Church teaching youth the consequences of violence

BLYTHEVILLE, AR (KAIT) – Churches, local law enforcement and other agencies are trying to prevent the violence in Blytheville through a four-day youth camp at God's Holy Temple church.

Bishop Randy Crenshaw says the key to keep adults from harming each other is to teach people while they are young and make them understand the consequences and find other alternatives to violence.

While police still investigate the latest apparent homicide in Blytheville; Across town "Stop the Violence" is the theme of a youth orientated program to show kids a different path.

10 year old Stanesha Faulkner says she feels pretty safe in Blytheville, "I live in a neighborhood where it's not violent or stuff and kids can really play." On the other hand Yvette Guyton says teens just sit around her neighborhood with nothing to do.

Guyton, "And they're sitting around, they tend to watch your house and when you leave you are almost afraid to come back home because you think they may have already visited your house."

Faulkner agrees. "Some areas you wouldn't want to be in."

According to the Blytheville Police Department, 2011 has had 7 non critical shootings and 3 homicides.

'Stop the Violence' is a day camp hosted by the "god's holy temple" church.

Campers learned about health, drug awareness,domestic and gang violence and other topics. Other participants included The Haven, BPD and the BFD and others. Organizer, Bishop Randy Crenshaw says this is information the kids can use everyday.

Crenshaw, "They can go back out and it can be preventative maintenance for their life to help them steer away from violence and things that will cause them problems in the future."

Sergeant Vanessa Stewart of the Blytheville Police Department spoke to the kids on Thursday. "Violence toward kids is a concern, but now more adults are stepping up."

Stewart, "It takes a village to raise a child.

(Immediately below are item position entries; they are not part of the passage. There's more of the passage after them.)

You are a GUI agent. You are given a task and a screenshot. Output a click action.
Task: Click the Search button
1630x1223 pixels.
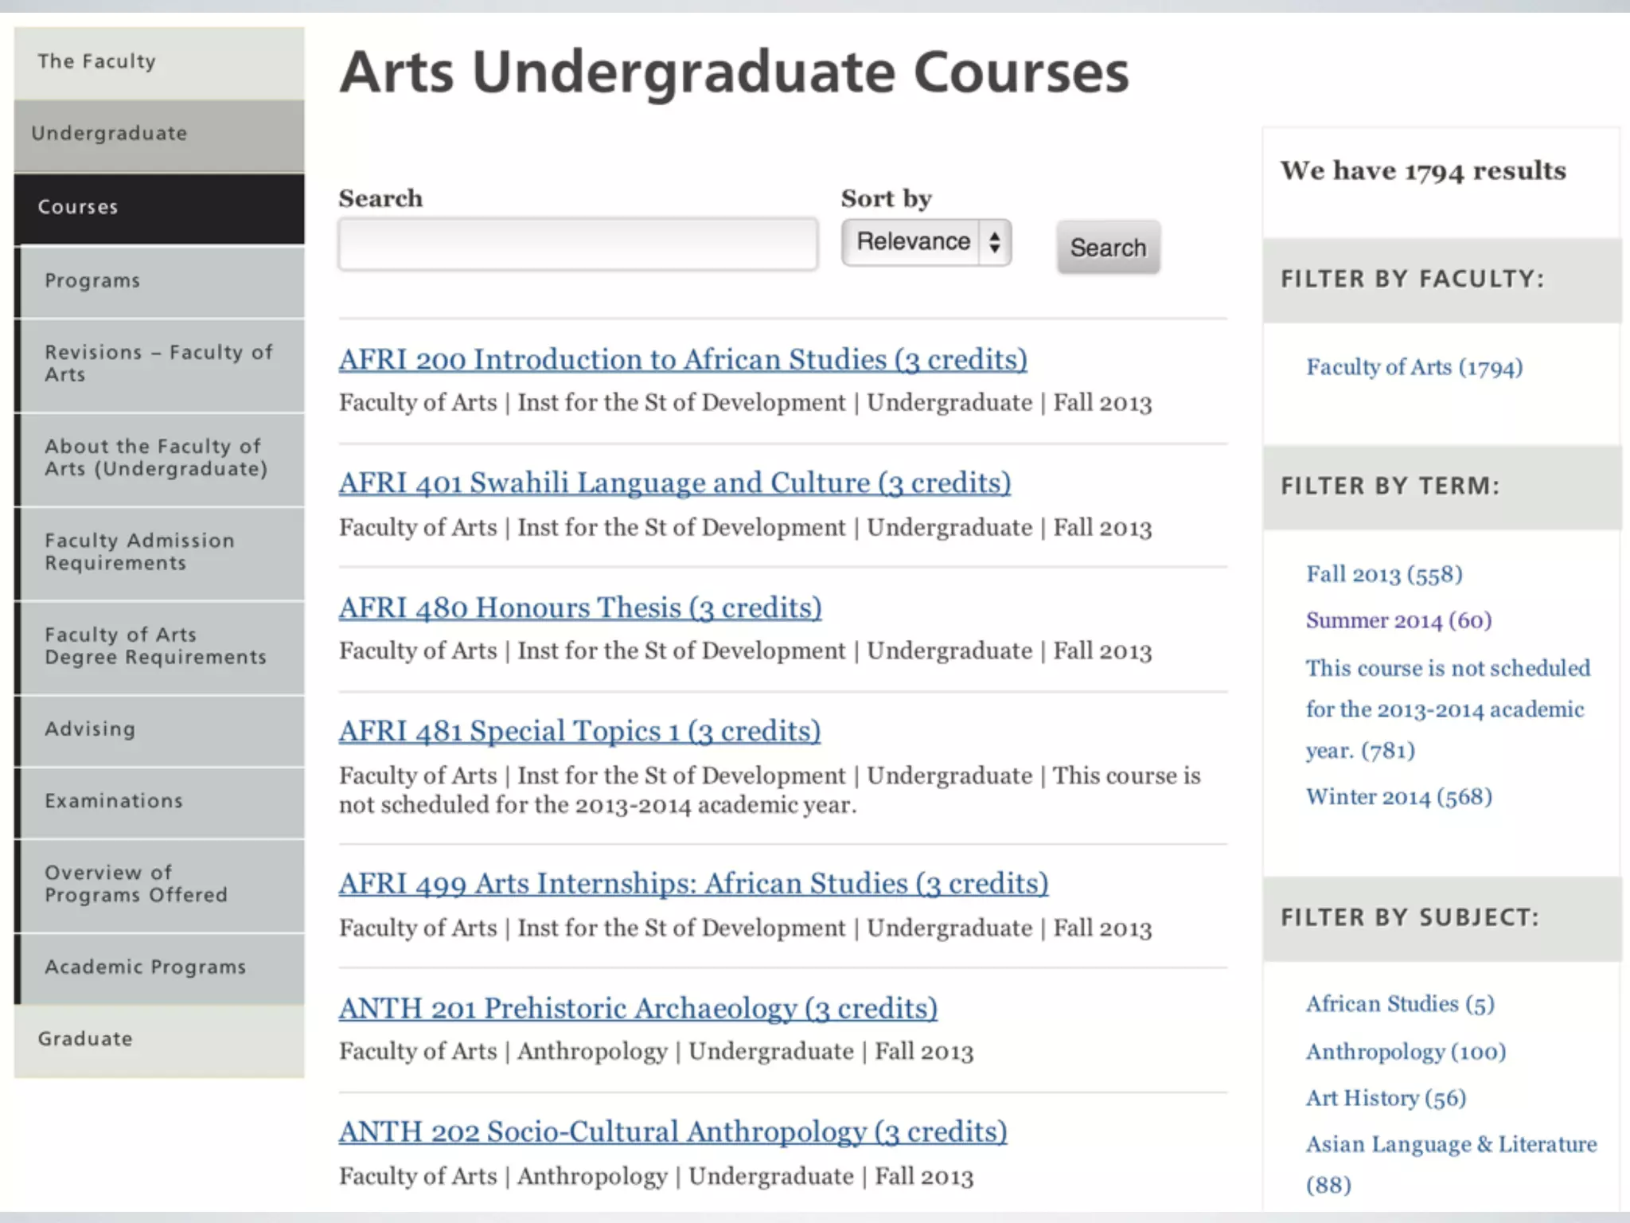pos(1107,248)
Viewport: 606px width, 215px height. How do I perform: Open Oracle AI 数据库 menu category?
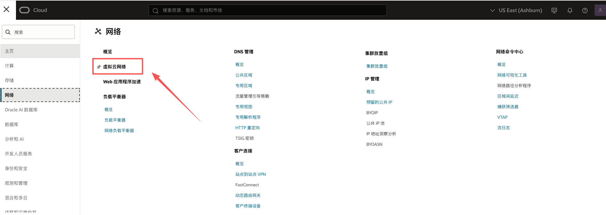coord(21,110)
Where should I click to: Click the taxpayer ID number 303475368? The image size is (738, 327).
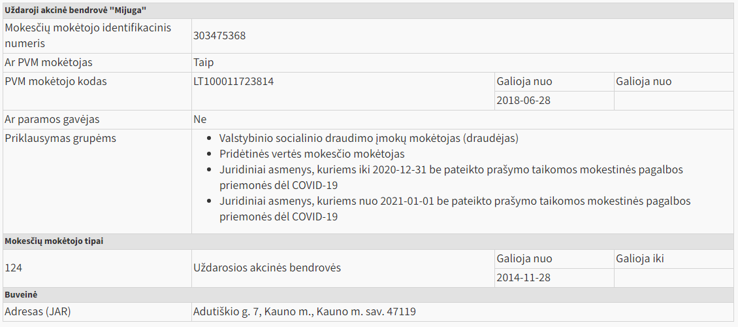pyautogui.click(x=219, y=36)
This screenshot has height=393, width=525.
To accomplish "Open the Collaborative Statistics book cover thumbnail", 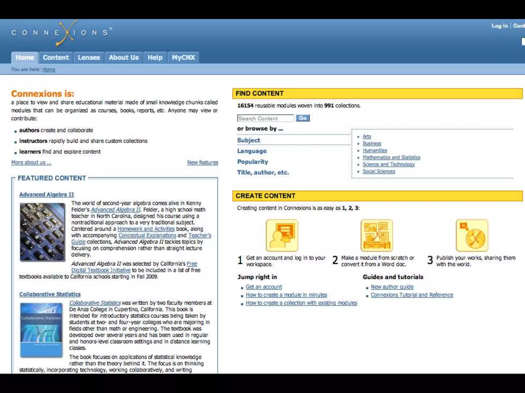I will click(41, 330).
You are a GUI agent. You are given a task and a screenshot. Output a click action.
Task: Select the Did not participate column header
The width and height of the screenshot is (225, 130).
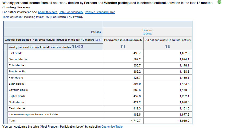click(168, 40)
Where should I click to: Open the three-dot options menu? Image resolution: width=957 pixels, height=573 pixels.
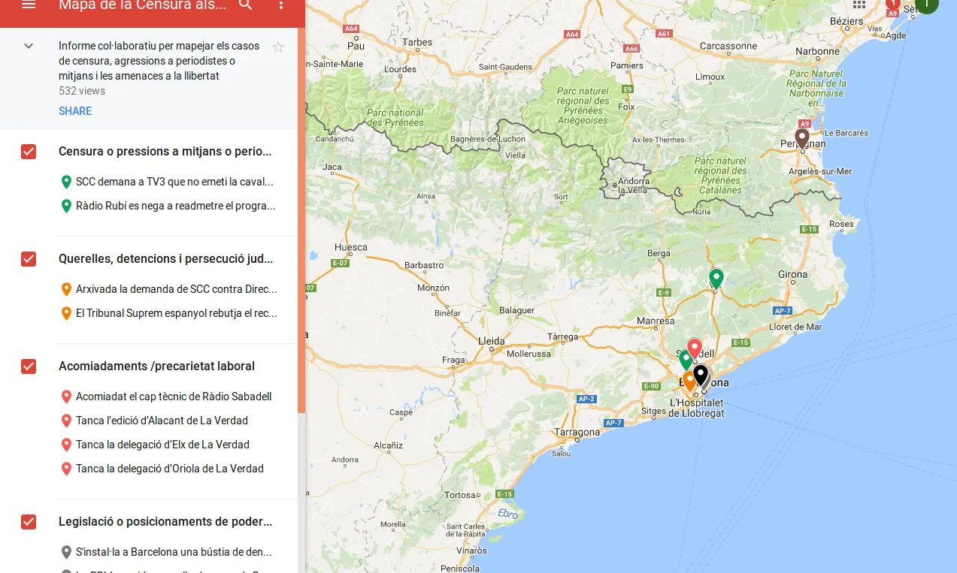click(x=281, y=5)
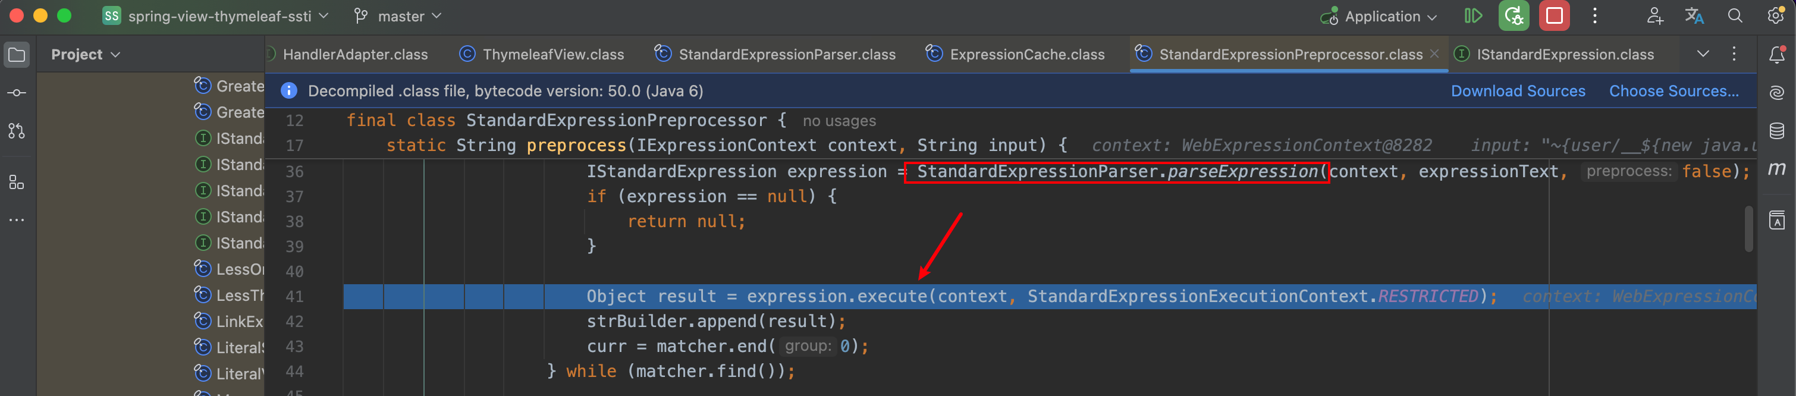The width and height of the screenshot is (1796, 396).
Task: Open Search Everywhere magnifier icon
Action: click(x=1735, y=16)
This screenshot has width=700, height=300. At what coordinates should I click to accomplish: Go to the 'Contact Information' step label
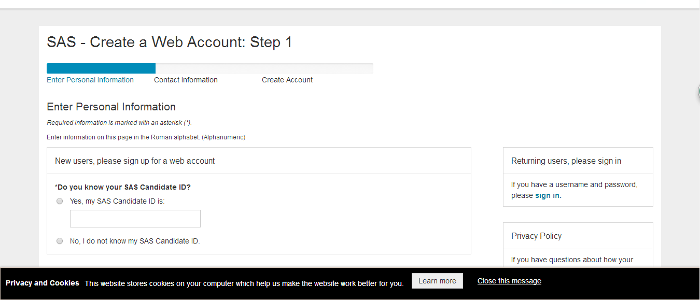click(186, 80)
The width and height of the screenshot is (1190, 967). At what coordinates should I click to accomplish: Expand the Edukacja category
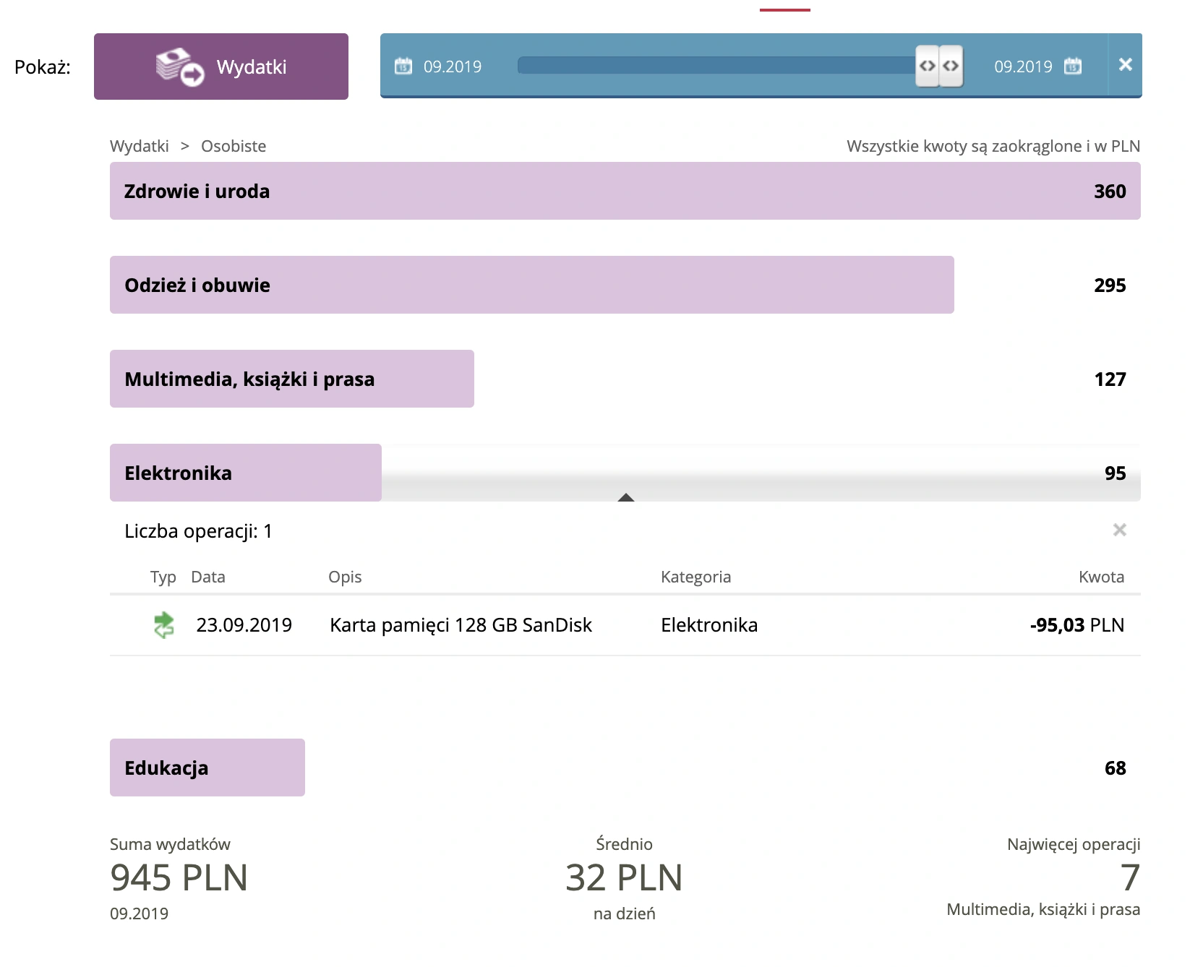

We haven't had a lot of parents speaking out to other kids other than their own child. Now we have other people acting as mentors."

Mother of 8, Yvette Guyton, says no child is too young to be shown the right path. "Train up a child in the way they should grow.And when they are older they will not depart from it. You have to teach them young."

Faulkner, "You can work it out with your parents, or to someone close to your or your best friends or a counselor at your school."

Bishop Crenshaw's wife, Sandra says the lessons learned at the church will hopefully not stop at the door.

Crenshaw, "We are hoping that they are learning something here and that they are taught the same at their homes."

Bishop Crenshaw says there are many programs in Blytheville to help kids, all with the same goal.

Crenshaw, "We want to relate to children that their are better ways, better things to be involved in besides violence. When someone kills someone they have to go before the law of the land. You may lose the remainder of your time for that life you have taken or you may lose your own life in that gun battle."